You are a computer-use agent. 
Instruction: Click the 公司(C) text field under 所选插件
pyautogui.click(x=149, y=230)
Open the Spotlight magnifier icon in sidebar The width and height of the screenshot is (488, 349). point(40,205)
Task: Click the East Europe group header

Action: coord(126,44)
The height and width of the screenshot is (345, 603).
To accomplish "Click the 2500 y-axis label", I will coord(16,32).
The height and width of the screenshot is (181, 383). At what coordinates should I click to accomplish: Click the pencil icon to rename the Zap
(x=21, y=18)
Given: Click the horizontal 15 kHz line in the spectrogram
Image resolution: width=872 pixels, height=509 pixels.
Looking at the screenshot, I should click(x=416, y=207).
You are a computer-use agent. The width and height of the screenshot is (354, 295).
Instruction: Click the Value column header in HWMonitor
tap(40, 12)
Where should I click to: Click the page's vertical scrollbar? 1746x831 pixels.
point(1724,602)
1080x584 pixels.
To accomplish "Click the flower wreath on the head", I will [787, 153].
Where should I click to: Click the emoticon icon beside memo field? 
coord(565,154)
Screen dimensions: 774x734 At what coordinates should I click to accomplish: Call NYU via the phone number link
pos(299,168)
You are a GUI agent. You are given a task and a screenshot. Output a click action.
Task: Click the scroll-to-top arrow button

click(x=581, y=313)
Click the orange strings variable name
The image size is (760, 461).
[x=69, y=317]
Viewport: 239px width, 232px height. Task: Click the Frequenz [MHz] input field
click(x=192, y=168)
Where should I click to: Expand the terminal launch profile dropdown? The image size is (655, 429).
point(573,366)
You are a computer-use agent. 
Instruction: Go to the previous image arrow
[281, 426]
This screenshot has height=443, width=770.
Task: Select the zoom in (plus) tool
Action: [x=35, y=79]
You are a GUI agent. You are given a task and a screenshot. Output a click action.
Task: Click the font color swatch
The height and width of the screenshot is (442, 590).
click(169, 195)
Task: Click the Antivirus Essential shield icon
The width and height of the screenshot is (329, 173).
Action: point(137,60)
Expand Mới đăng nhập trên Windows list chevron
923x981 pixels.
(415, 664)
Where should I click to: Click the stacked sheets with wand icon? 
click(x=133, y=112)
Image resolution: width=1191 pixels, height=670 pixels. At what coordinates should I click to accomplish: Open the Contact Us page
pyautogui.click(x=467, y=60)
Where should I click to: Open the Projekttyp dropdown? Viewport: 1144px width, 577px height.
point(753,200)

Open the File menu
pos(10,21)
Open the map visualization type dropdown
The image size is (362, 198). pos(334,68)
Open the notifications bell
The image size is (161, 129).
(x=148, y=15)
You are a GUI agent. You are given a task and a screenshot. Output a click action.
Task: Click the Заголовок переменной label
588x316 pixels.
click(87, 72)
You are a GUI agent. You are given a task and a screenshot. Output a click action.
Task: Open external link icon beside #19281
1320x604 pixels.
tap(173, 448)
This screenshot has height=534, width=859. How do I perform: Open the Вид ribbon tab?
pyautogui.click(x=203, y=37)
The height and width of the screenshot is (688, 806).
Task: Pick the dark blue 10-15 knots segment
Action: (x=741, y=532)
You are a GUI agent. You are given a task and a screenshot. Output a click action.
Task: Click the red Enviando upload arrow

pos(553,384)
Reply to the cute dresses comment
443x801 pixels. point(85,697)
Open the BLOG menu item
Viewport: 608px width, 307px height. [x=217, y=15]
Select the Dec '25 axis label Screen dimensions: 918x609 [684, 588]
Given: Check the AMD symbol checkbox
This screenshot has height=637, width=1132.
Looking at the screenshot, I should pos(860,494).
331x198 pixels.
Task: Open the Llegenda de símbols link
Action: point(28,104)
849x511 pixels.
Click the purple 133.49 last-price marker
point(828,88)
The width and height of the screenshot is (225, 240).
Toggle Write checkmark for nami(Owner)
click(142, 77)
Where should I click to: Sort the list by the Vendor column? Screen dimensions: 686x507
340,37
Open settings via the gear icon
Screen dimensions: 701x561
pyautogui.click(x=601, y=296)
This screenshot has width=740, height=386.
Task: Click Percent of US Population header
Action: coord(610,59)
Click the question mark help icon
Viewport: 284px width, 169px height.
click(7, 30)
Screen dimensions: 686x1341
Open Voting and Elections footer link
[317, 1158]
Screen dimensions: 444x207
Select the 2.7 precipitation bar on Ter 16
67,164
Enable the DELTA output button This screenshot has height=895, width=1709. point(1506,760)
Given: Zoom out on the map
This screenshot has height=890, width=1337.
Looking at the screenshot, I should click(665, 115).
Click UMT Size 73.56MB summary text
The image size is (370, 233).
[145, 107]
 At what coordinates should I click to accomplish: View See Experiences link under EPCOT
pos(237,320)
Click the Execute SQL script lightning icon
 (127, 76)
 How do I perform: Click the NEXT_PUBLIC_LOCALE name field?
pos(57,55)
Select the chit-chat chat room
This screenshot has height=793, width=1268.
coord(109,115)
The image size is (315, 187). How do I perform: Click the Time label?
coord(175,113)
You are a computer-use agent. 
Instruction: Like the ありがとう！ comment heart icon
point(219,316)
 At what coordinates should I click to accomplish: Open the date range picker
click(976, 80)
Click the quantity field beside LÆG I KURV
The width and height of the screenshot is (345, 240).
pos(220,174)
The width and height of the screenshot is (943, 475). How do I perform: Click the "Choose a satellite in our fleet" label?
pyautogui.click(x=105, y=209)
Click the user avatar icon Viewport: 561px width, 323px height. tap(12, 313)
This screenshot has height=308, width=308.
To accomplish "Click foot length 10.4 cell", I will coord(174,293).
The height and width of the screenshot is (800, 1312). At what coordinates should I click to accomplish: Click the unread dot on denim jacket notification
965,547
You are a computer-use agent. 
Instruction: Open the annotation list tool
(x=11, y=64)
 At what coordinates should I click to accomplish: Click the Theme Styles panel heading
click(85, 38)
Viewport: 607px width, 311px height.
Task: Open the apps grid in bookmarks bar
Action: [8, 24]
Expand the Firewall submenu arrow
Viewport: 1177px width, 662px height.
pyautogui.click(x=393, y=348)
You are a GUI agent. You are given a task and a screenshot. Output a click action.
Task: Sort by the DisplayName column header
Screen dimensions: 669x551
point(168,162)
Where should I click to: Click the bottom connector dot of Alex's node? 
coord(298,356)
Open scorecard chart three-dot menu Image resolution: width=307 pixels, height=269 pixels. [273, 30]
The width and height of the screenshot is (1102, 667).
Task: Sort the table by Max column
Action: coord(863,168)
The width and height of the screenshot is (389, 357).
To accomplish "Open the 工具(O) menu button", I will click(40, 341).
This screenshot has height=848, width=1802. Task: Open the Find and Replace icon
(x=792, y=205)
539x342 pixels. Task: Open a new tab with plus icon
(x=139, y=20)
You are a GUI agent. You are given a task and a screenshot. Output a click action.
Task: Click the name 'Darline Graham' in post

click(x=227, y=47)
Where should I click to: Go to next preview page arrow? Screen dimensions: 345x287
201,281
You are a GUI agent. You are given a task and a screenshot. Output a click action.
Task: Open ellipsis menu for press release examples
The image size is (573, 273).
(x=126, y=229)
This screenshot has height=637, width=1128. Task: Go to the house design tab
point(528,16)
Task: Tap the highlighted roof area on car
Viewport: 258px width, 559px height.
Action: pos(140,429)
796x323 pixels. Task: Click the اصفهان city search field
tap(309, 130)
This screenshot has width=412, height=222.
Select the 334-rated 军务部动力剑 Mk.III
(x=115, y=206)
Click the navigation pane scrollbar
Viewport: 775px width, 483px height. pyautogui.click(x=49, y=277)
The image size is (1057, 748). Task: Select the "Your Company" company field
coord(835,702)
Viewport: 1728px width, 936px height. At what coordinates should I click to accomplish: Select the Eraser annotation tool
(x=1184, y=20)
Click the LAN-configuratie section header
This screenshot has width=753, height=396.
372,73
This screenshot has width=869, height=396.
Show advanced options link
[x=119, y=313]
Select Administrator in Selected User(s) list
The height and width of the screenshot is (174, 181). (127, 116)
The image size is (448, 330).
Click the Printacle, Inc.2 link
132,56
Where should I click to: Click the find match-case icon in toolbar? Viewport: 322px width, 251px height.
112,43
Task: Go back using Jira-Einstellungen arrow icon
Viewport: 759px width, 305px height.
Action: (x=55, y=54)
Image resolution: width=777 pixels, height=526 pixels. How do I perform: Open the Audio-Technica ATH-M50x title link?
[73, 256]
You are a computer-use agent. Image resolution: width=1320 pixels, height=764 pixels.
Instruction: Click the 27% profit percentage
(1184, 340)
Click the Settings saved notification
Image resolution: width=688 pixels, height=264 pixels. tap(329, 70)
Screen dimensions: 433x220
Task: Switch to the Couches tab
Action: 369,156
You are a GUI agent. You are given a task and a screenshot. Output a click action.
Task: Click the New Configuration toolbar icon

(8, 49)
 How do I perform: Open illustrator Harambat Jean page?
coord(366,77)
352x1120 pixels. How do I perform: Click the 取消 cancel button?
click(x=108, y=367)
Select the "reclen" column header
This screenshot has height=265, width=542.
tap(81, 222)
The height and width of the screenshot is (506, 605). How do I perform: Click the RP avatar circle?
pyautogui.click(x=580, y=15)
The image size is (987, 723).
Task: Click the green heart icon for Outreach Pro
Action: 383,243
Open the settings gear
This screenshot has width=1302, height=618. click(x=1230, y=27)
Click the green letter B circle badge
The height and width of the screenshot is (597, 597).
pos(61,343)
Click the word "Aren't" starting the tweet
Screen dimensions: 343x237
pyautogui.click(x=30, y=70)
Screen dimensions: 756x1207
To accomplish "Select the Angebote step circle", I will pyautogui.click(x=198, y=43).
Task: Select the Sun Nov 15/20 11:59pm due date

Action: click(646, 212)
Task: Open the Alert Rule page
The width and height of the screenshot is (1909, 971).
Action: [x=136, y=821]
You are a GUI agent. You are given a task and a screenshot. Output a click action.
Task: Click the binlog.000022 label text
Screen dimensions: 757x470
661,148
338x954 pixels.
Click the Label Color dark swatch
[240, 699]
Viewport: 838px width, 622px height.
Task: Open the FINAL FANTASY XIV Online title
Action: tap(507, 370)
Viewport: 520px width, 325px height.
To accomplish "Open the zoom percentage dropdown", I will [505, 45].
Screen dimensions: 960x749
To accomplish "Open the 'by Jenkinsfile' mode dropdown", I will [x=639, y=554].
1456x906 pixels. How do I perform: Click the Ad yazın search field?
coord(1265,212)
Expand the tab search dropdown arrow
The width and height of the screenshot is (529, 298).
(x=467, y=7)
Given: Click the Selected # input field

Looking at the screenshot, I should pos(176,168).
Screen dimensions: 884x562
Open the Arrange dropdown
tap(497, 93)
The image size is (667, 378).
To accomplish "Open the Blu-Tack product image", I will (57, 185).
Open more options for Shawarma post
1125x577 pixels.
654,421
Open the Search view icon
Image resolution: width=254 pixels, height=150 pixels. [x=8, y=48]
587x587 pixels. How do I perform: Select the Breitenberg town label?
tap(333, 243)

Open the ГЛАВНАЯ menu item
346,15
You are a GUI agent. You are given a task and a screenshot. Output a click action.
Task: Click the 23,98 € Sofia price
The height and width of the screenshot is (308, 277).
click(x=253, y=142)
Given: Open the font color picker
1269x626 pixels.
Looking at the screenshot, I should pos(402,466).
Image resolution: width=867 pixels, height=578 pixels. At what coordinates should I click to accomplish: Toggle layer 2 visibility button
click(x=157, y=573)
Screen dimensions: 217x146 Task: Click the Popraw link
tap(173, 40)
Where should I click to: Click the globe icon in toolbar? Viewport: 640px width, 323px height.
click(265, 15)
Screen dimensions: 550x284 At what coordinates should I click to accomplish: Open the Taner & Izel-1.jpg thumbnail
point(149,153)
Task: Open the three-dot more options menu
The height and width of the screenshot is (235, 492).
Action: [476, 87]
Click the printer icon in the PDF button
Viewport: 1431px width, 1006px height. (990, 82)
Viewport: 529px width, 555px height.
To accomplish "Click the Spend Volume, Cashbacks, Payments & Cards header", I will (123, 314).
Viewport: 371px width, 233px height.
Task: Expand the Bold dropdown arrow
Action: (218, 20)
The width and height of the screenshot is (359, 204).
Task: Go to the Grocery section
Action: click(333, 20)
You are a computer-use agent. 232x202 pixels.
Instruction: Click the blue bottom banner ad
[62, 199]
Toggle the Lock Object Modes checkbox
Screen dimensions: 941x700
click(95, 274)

## WORK TO COMPLETE
Note each line above that contains "axis" and copy it out.

## RESPONSE FOR THIS EXERCISE
To accomplish "Click the 2500 y-axis label", I will coord(16,32).
Select the Dec '25 axis label Screen dimensions: 918x609 [684, 588]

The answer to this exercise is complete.